## EXERCISE INSTRUCTIONS
Could you print, without changes, the part of the records that opens with the line containing "You are a computer-use" and closes with the line containing "(x=628, y=43)", both of those lines included, leaving the pictures out?

## WORKING DATA
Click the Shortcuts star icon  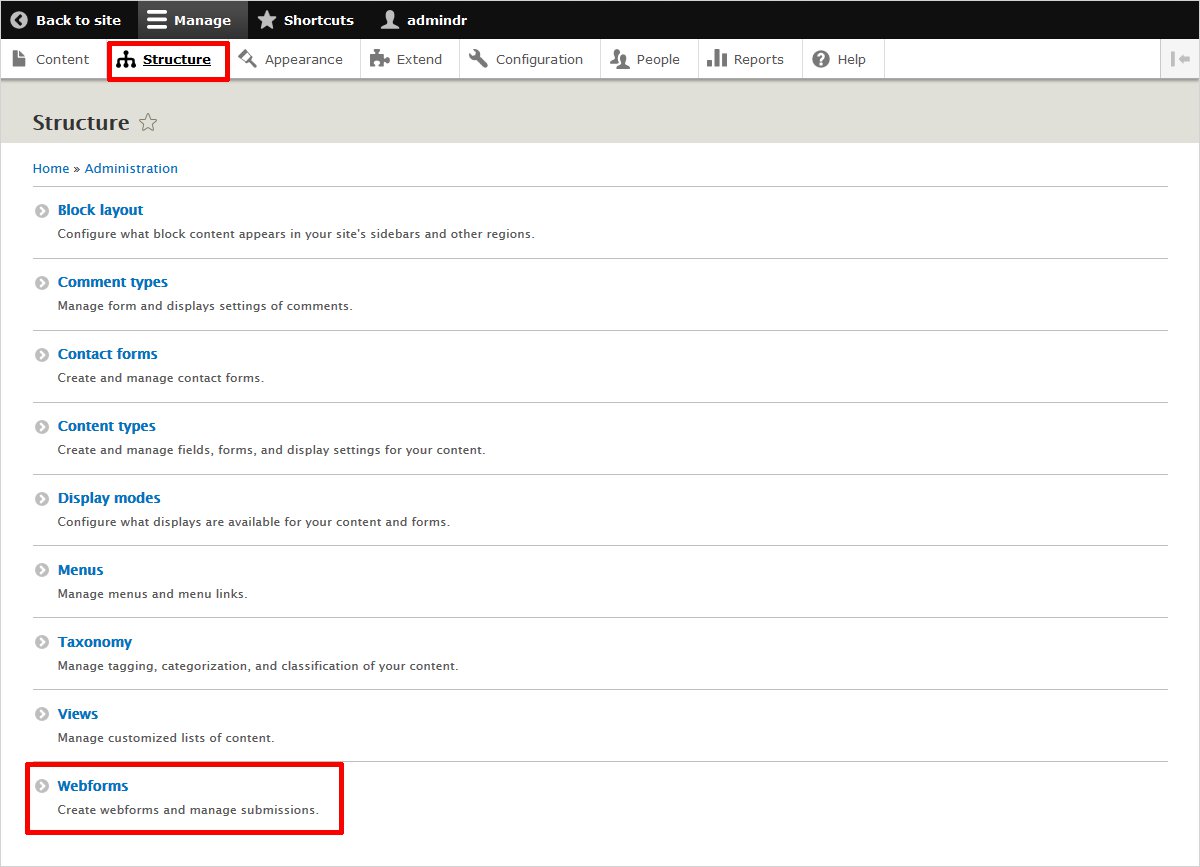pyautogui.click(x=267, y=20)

* * *

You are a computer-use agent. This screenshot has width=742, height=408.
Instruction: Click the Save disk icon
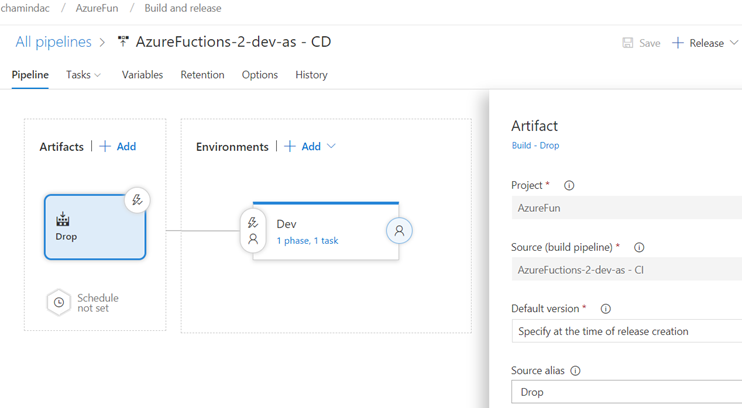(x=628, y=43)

==

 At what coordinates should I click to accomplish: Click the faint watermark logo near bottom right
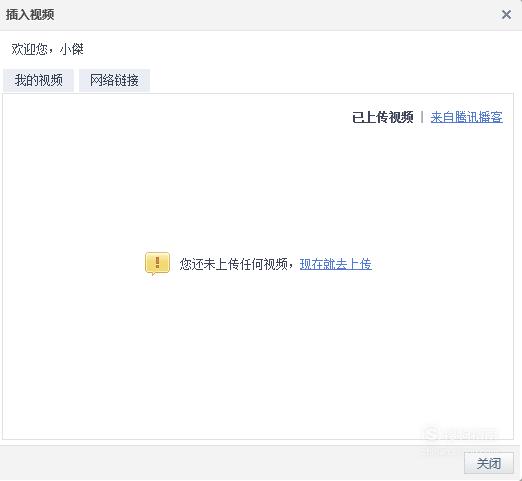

## THE REPLY
You are a computer-use agent. This screenshot has width=742, height=408.
Instruction: Click the Save disk icon
(x=628, y=43)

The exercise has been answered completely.